Maradona dominated. It wasn’t just the game against England. He was unplayable against Uruguay and Belgium too. I remember friends of mine being furious about his handball against England. I was more interested in trying to ‘be’ him on the school field. I never really managed to pull it off, if I’m honest.

Oliver Kay


Panini and the glory of Mexico ’86

A month before Mexico ’86, a sticker album came with my copy of Shoot! magazine.

Glorious technicolour barely does it justice: the immaculate logo, the flags, the pastel shades and a map of Mexico on the 48th and final page of a masterpiece from Figurine Panini.

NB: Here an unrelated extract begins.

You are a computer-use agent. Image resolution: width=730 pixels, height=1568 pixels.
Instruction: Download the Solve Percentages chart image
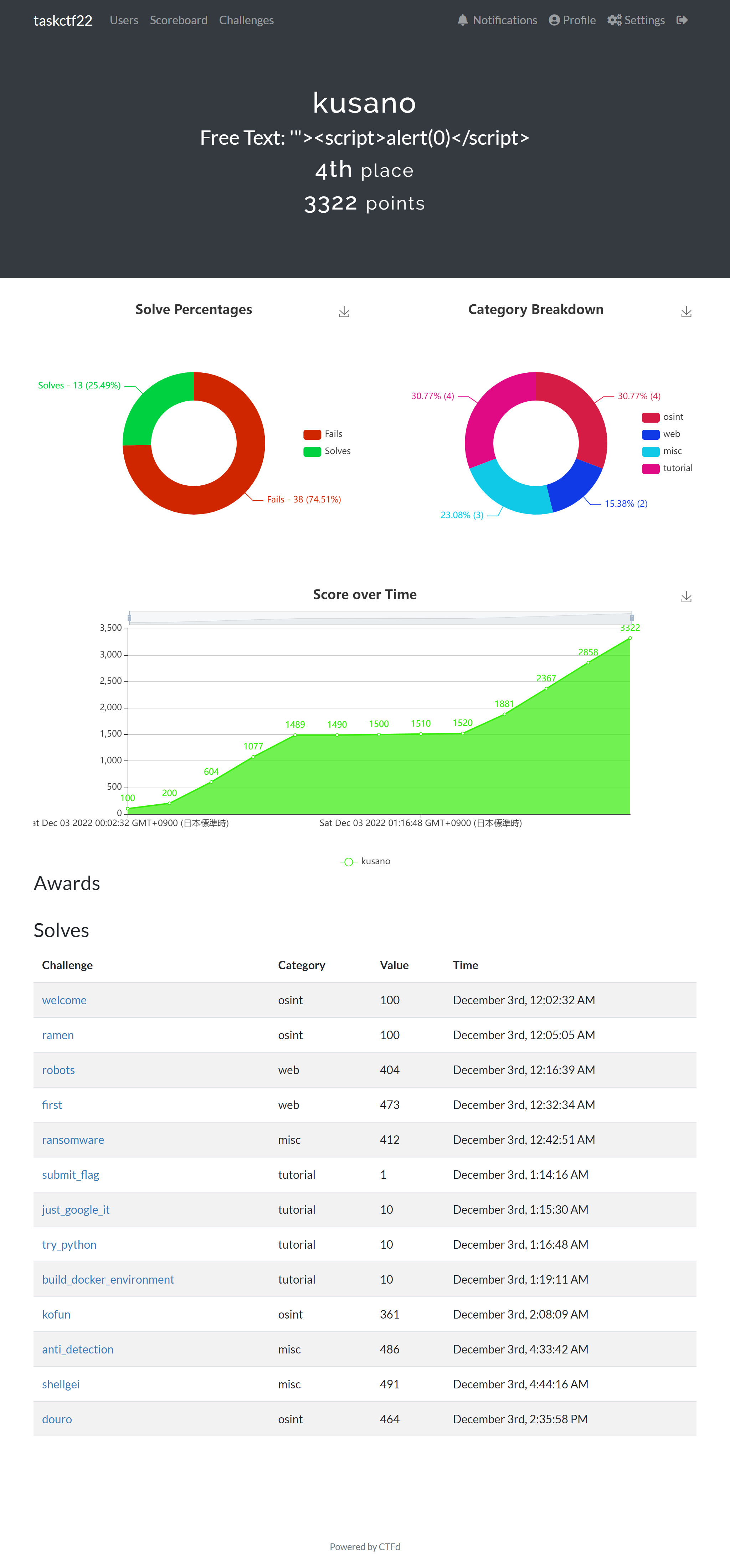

Pandora’s box had nothing on this. First came World Cup posters, stadiums and host cities, then the really good stuff. Team spreads, statistics, tables and multiple enchanting languages — Belgique-Belgie, Brasil, Deutschland-BRD and Magyarorszag. Pique, the sombrero-wearing, moustachioed jalapeno mascot (hey, it was the 1980s), was seemingly omnipresent.

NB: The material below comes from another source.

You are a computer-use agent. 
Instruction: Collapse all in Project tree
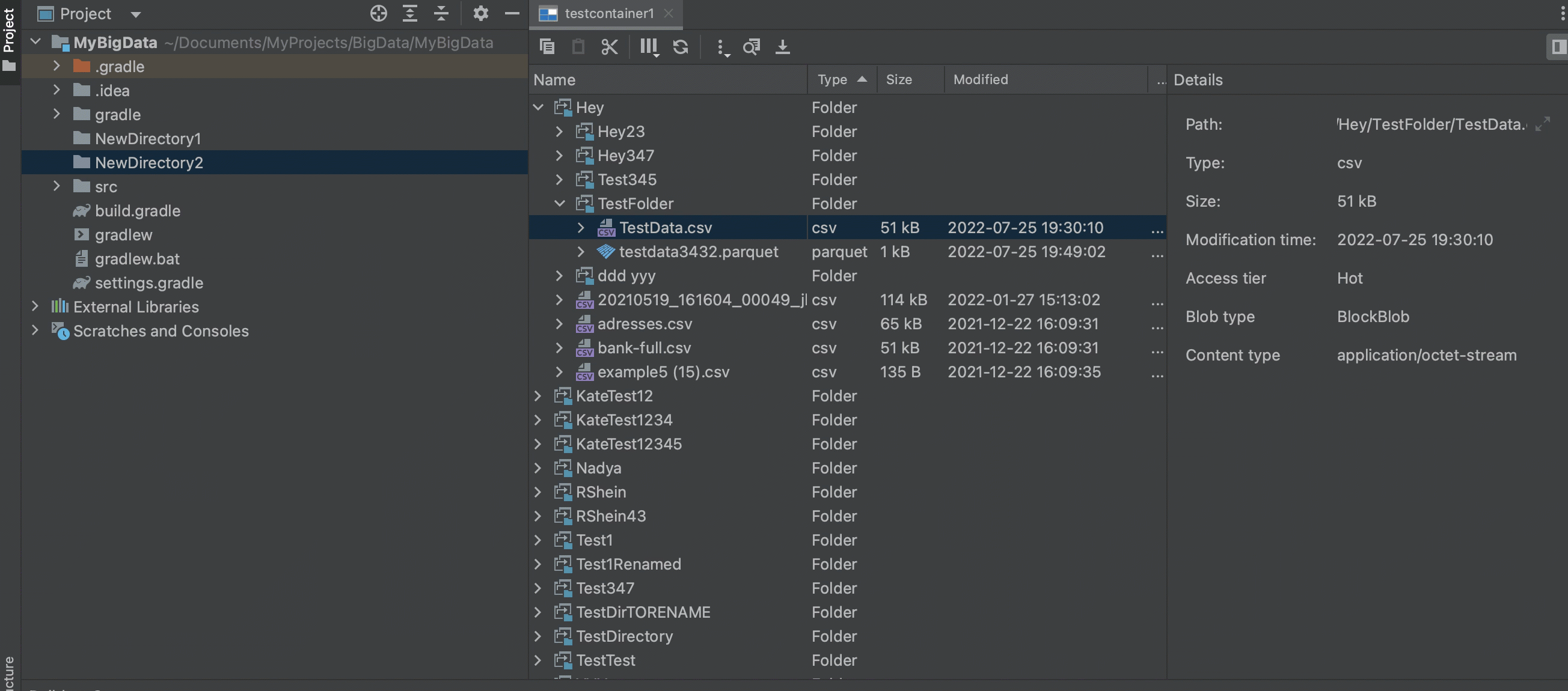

I was already hooked, but just to make sure, there was a free packet of six stickers too, the swines.

The Panini album from the 1986 World Cup, opened on the France team page

The Panini album from the 1986 World Cup was a thing of beauty (Marco Bertorello/AFP via Getty Images)

After being careful to avoid any tears, the smell was intoxicating. Someone had the idea to immortalise the aroma of a freshly opened MacBook into candle scent. Just do it, Panini, take me back.

Inside were portraits ranging from angelic and baby-faced (Pierre Littbarski) to angry and bearded (Peter Disztl). Some had a superimposed kit (Pedro Pablo Pasculli), others a superimposed head (Carlo Ancelotti). The greats — Michel Platini, Diego Armando Maradona, Enzo Francescoli, Socrates and Zbigniew Boniek — looked great. And players from South Korea, Iraq, Algeria, Canada and Morocco were crammed onto a page and had to share a horizontal sticker with a team-mate.

Chuck in a shiny federation badge and a team photo, at 12 pence a pop they were too good to ignore. Especially as Tomas Boy was seemingly not included in the print run.

Diego Maradona on the Argentina page of the Panini album for Mexico '86

Diego Maradona featured on the Argentina section (Marco Bertorello/AFP via Getty Images)

The tournament was a triumph, too. The Azteca and the spidercam. The graphics on telly (the flashing ‘R’ for repeat is ingrained in my head). Vasiliy Rats and Joel Bats. France in Adidas beating Brazil in Topper for bragging rights for the best kit (and, as a footnote, a semi-final place). Gary’s Golden Boot. El Diego against England. El Diego against Belgium. El Diego against the world.

Sticker albums came and went. As did World Cups. But nothing compares to Mexico ’86.